Instructions for the task: Once the line holding "The image size" appears, repeat it and each line after it to the end of the data, exactly and with nothing else; pictures stay out.
★ ★ ★ ★ ★
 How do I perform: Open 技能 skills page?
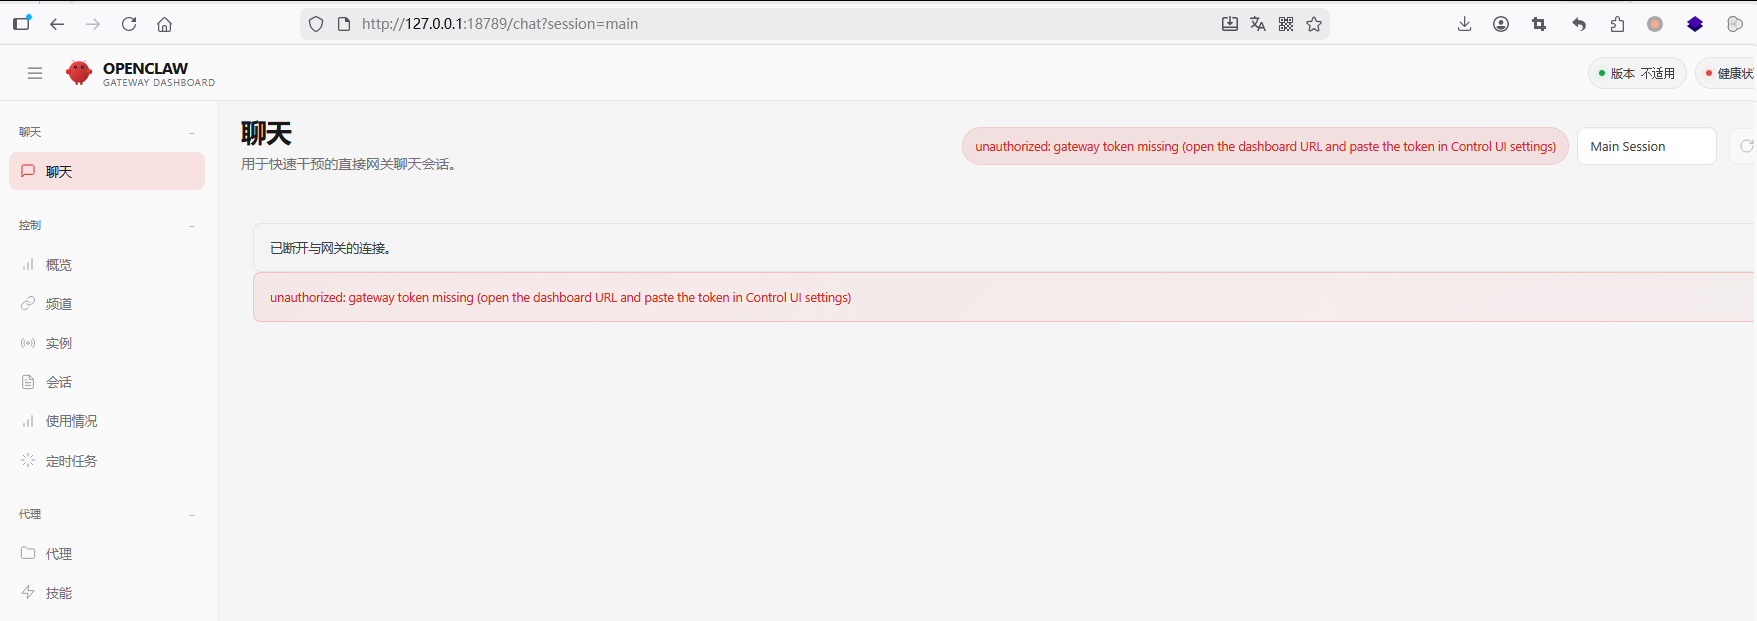[58, 593]
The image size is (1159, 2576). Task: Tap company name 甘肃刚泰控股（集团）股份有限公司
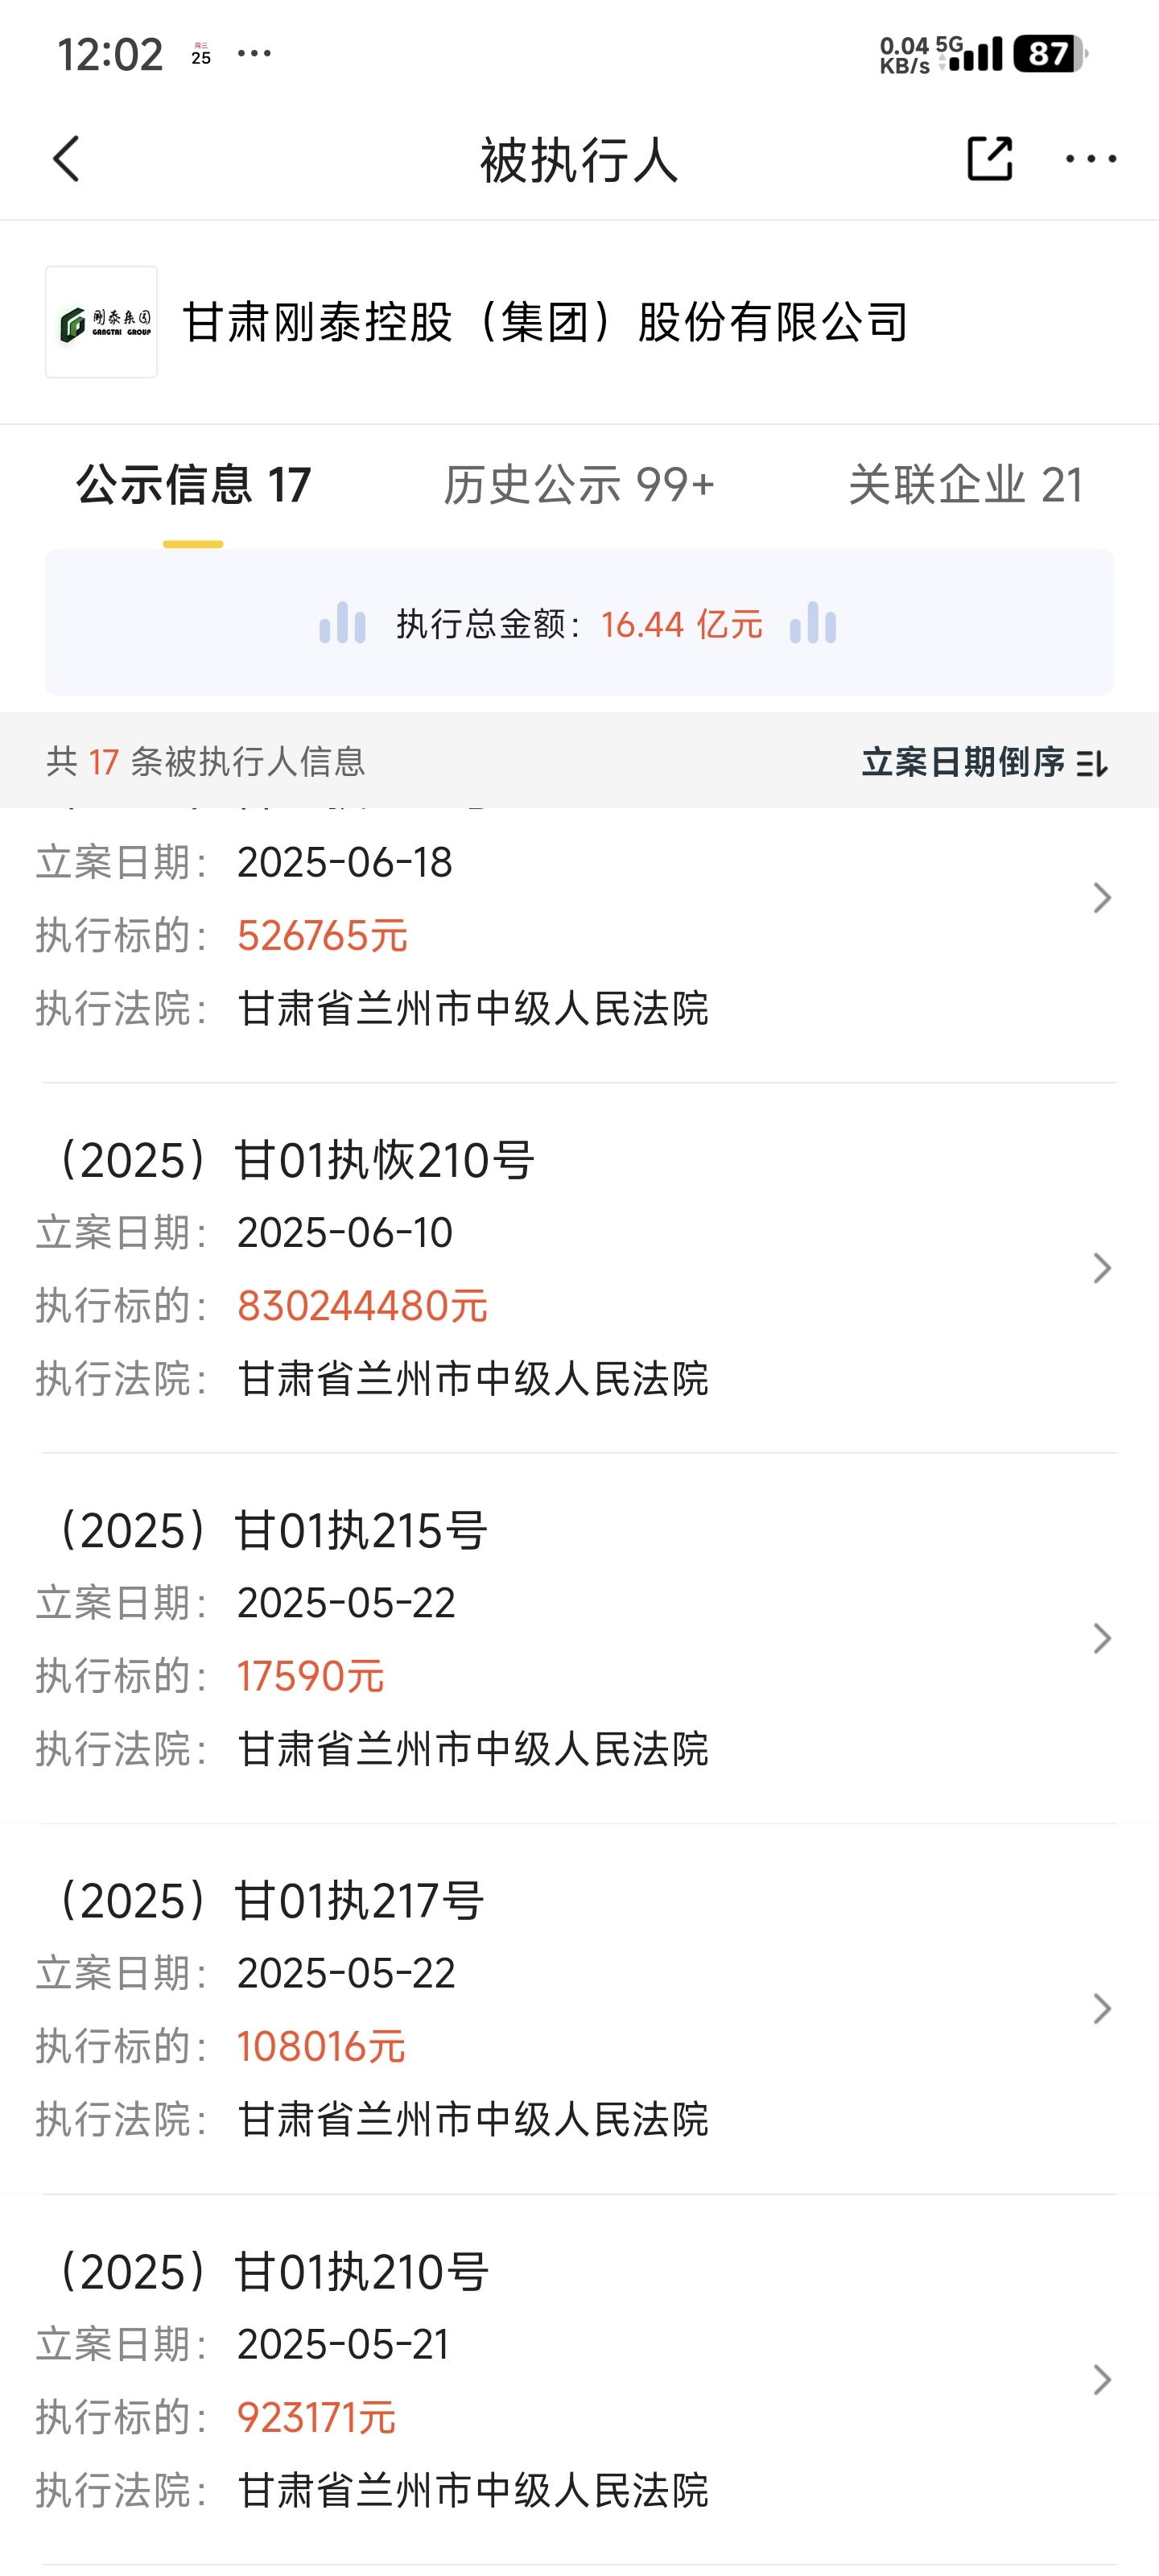tap(545, 322)
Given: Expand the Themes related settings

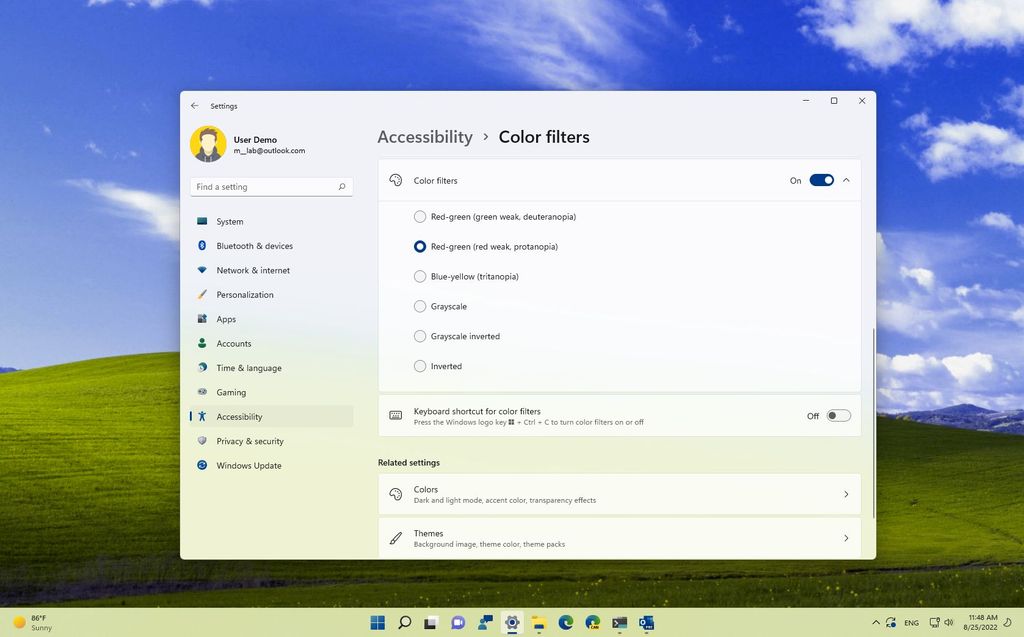Looking at the screenshot, I should tap(618, 537).
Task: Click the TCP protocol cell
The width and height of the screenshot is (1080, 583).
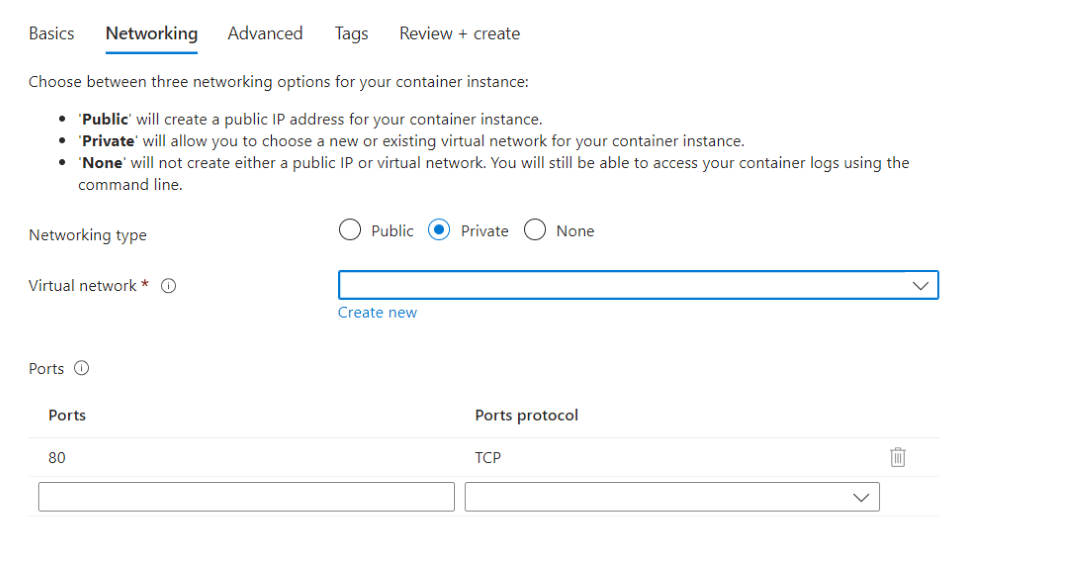Action: coord(488,458)
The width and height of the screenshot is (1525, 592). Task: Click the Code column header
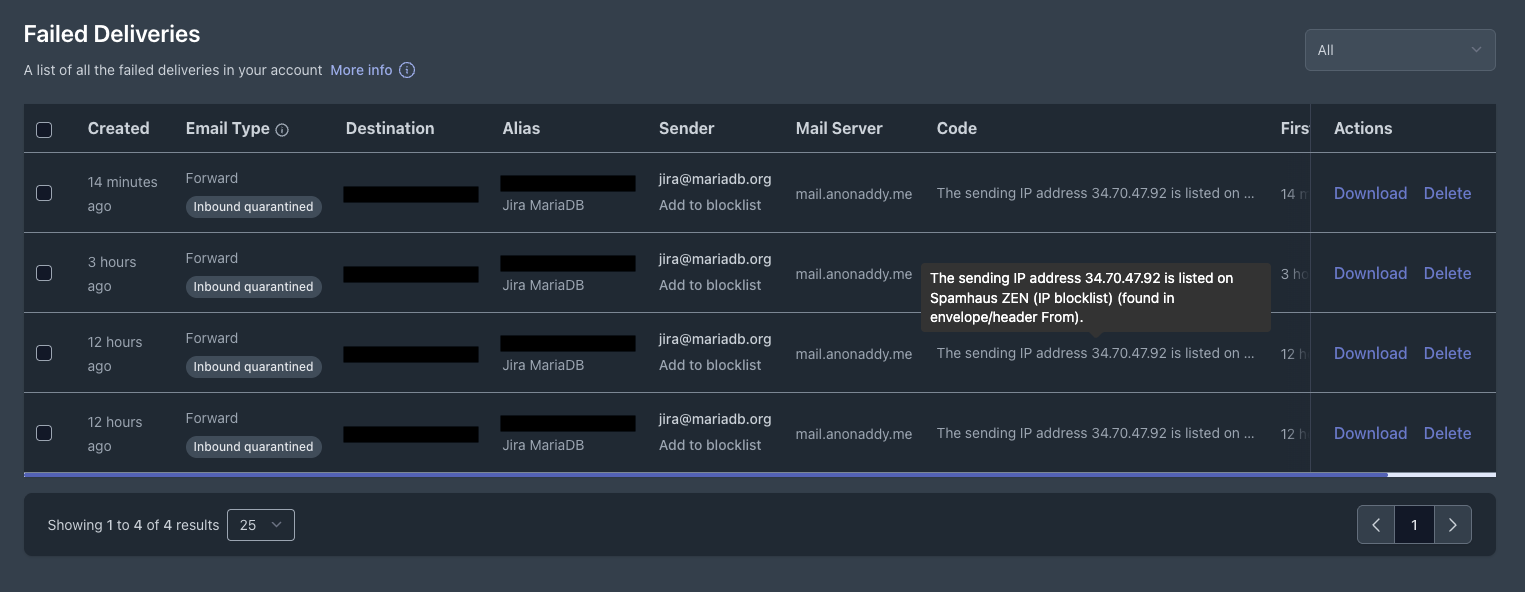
★ ★ ★ ★ ★
Result of this task:
The image size is (1159, 2576). Task: Tap company name 甘肃刚泰控股（集团）股份有限公司
tap(545, 322)
Given: Expand the Themes related settings

Looking at the screenshot, I should tap(618, 537).
Task: Click the TCP protocol cell
The width and height of the screenshot is (1080, 583).
Action: coord(488,458)
The width and height of the screenshot is (1525, 592). Task: Click the Code column header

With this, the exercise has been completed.